Thanksgiving was Thursday, December starts this week, Christmas
music is on the radio... which means, the holiday season has
officially begun. A time that was meant to be for connecting with
our spirituality, or for the more secular folks like myself, a
time for giving thanks and being with family and eating delicious
food and giving (and yes, receiving) presents. When I was a kid,
like most of us, I waited all year for Christmas time. It was my
absolute favorite. Not even just for the gifts. But the
decorations, the music, the, well, everything.
And now, I am 19, and I still feel that way. Mostly. But somewhere along the way from childhood to my still youngish adulthood, something changed. Some magic got lost. But powerful feelings remain.
This is my first post that is truly personal, and I will just go
ahead and admit to anyone who may be reading this that I am a
girl who has struggled with depression (or more specifically, the
milder yet more chronic form, called dysthymia) for a long time.
And so, even on a good day, these thoughts are always hanging in
the back of my mind like a gray cloud just waiting for a chance
to spoil the picnic.
In the last few months, I've been making great progress (I'll talk about that another time), but my mental state started sliding downhill as soon as the tree went up. This isn't new, in fact, its been happening every year since middle school, just about.
So why am I so depressed during the holidays, even though I know I love them? This year, a bit enlightened for the first time, thanks to the psychology courses I've taken, I've decided to examine this pattern and figure out how to fix it. I hope this can help someone else as well, because I know I'm not the only one who tends to be moodier this time of year.
I think that my problem, overall, (and this is a very behavioral, conditioned type thing), is that I've started to associate the season with painful memories, things I've never really resolved. I can safely avoid thinking about them for most of the year, but as soon as the twinkle lights go up, they come flooding back, like unwelcome guests. Often, I don't even realize it is happening, which creates an inexplicably depressed mood.

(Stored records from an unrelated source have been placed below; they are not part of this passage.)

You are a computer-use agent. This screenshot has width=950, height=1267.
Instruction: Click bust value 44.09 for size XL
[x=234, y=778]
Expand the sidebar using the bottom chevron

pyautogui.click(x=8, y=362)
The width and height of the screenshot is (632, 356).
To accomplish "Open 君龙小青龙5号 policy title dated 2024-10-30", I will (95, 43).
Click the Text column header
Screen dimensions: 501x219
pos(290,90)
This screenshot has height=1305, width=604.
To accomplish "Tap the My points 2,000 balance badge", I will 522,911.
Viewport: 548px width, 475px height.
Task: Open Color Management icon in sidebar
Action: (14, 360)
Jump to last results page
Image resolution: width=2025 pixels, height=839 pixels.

There was the year in elementary school when my parents were split up and my dad tried to force us into spending Christmas Eve at his house, when all I wanted was to be with my mom.

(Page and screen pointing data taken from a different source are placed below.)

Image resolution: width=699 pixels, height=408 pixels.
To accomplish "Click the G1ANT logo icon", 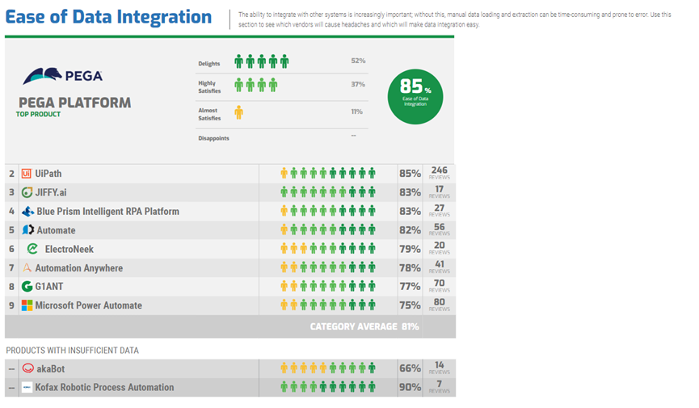I will [27, 286].
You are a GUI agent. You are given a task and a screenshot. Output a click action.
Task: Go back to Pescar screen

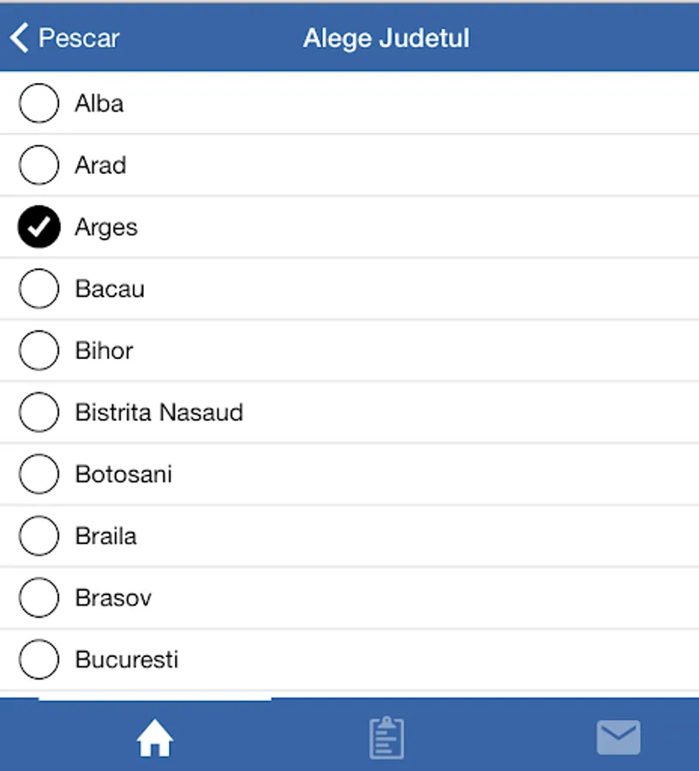click(79, 39)
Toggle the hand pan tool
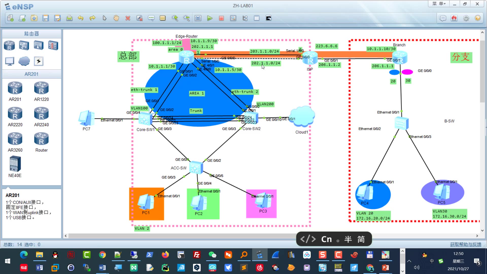 (116, 18)
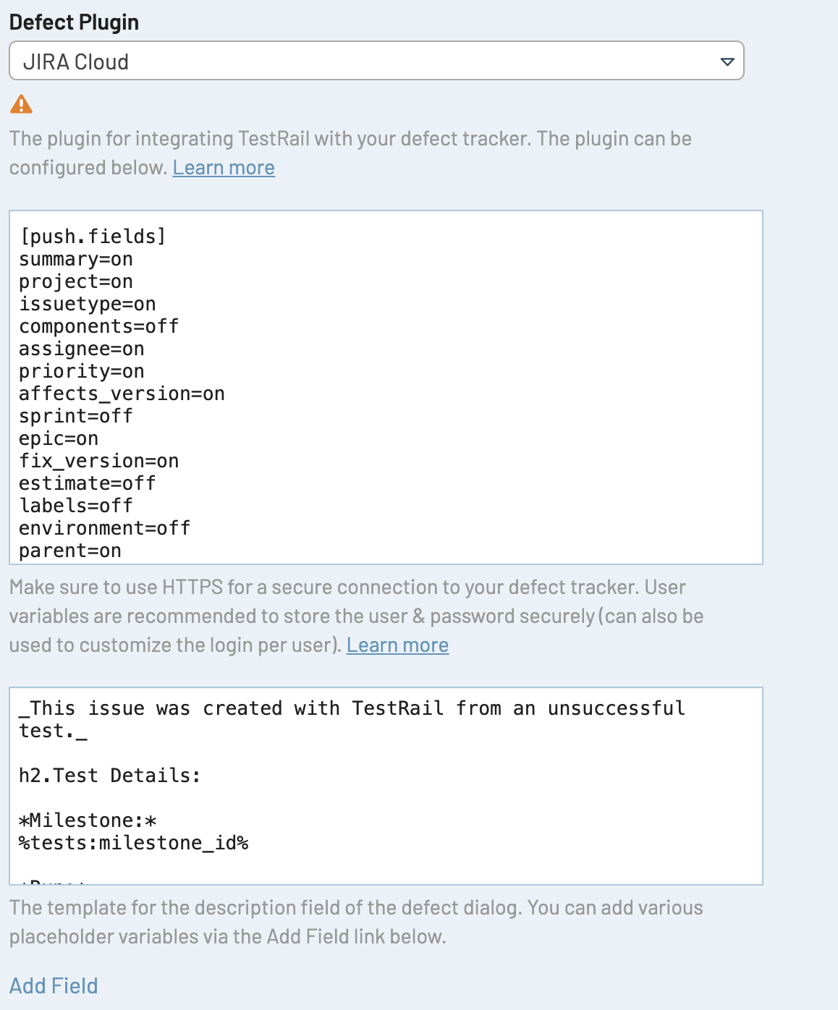The width and height of the screenshot is (838, 1010).
Task: Click the environment=off configuration line
Action: (104, 528)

Then there was whenever I stopped believing in Santa Claus. It was no traumatic thing for me, but the day did loose a bit of magic after that.
The fall of my eight grade year, my grandfather passed away. And already sorrowful Christmas was made worse by my grandmother's inabilty to deal with the loss properly. She wouldn't leave her house and it felt then to me that I had lost two relatives instead of one.

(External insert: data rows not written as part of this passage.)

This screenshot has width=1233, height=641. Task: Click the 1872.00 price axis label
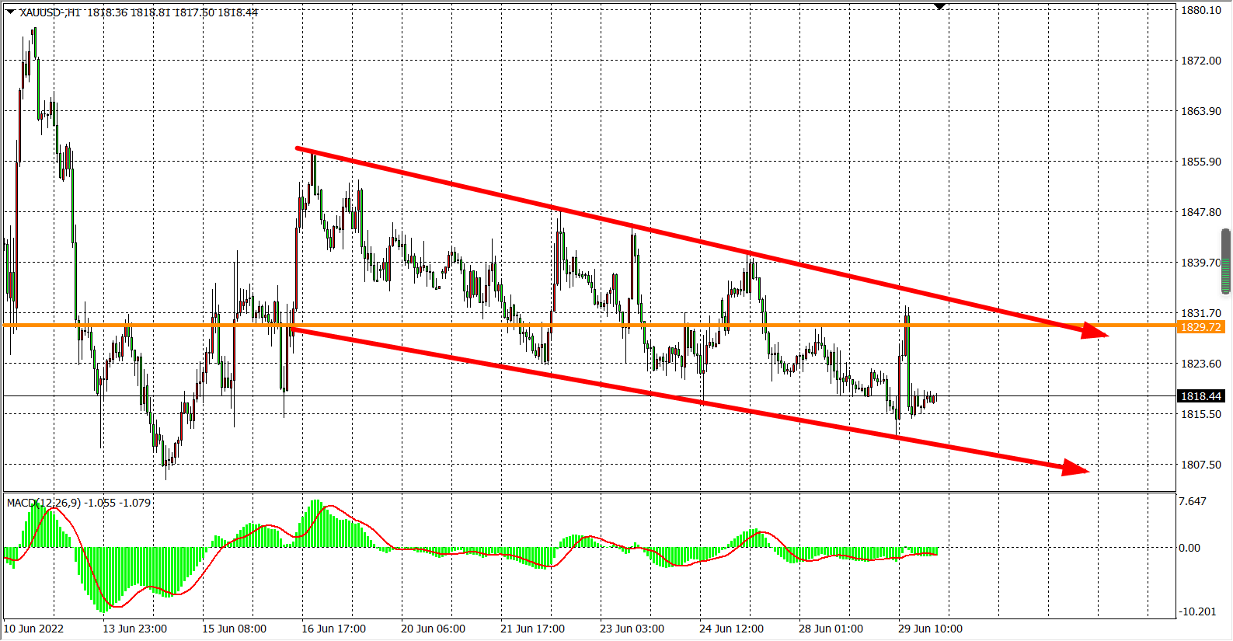pyautogui.click(x=1200, y=61)
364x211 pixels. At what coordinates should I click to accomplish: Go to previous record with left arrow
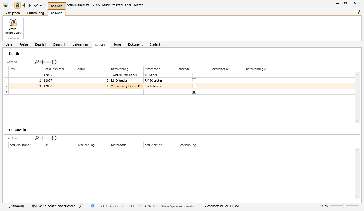coord(24,5)
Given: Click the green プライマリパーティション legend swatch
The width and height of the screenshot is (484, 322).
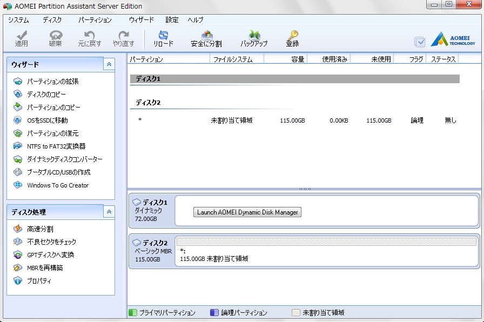Looking at the screenshot, I should (x=132, y=312).
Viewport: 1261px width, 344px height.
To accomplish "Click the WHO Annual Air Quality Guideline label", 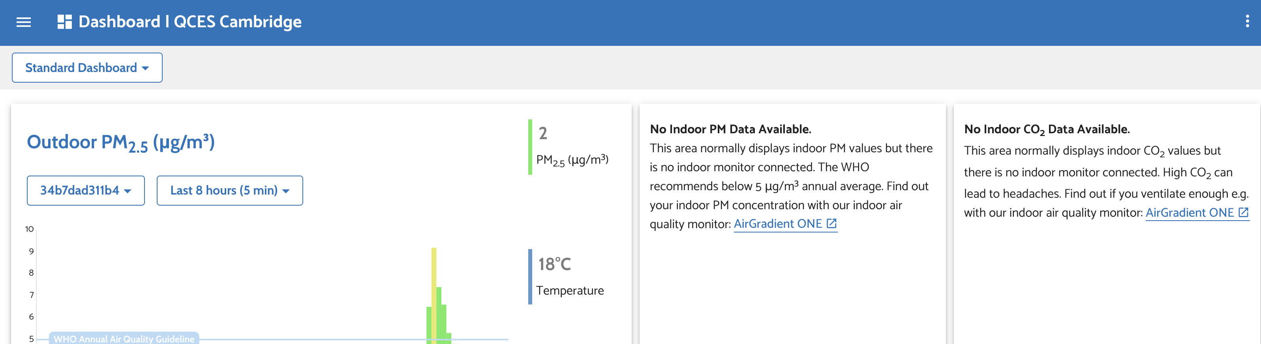I will pyautogui.click(x=124, y=339).
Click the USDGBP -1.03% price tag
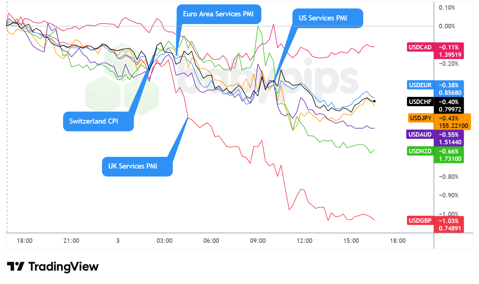Screen dimensions: 479x284 449,221
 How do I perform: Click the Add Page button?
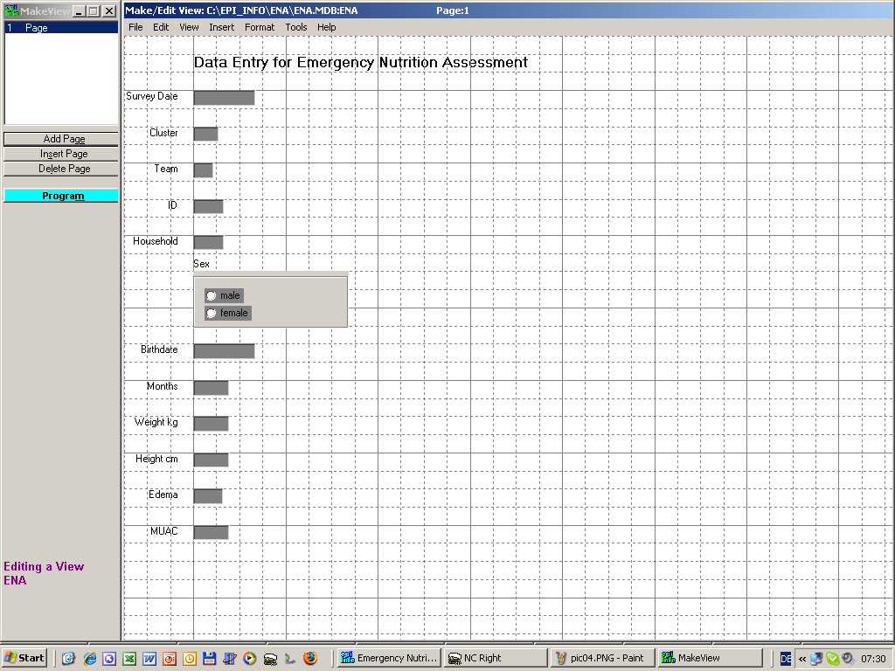point(61,139)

Next year, I came down with the flu on Christmas morning.
Eleventh grade, one of the worst days of my life (story for another time, perhaps) fell on December 18. Although the issue was fixed, it definitely cast a shadow over the rest of the season.
And just last year, when a misguided decision landed me at a school out of state where I didn't fit in, I had to deal with the stress of being away from home that winter, and the heartbreak of having to fly back to a place I hated after two too-short breaks for Thanksgiving and Christmas.
And, throughout my whole life, I've had to deal with the fact that the Christmas season doesn't last forever. December 26 is the most depressing day on earth for any kid, and for a sensitive kid like me, the thought of that impending doom almost overshadows the anticipation of the day before. Wonderful demonstration of the faulty thinking that goes along with depression.
This year, I am glad to say that I am home sweet home and finally satisfied with the direction of my life. But I heard "Silent Night" earlier and broke down in tears. Clearly, I have to fight some demons before I can ever make peace with the season. How? My solution is to de-condition these kneejerk depression reactions. Make new memories, good ones. My advice to myself, and to you, is this:
Savor every moment. Don't get caught up in the stressful aspects of the holiday, do only what you enjoy. Put higher meaning back into the holiday, religious or otherwise. Give thanks, pray, remember the past but don't dwell on it. Take it one day at a time. Give yourself permission to eat that extra gingerbread cookie. Don't neglect healthy habits. Don't be alone! Spend more time with the people you love. For fuck's sake, forgive your family. Reconnect with them, make traditions with them, watch Its a Wonderful Life with them. Because it is, and the sooner we can all remember this, the sooner we can start making the holidays magical again, and forget that emotinal baggage.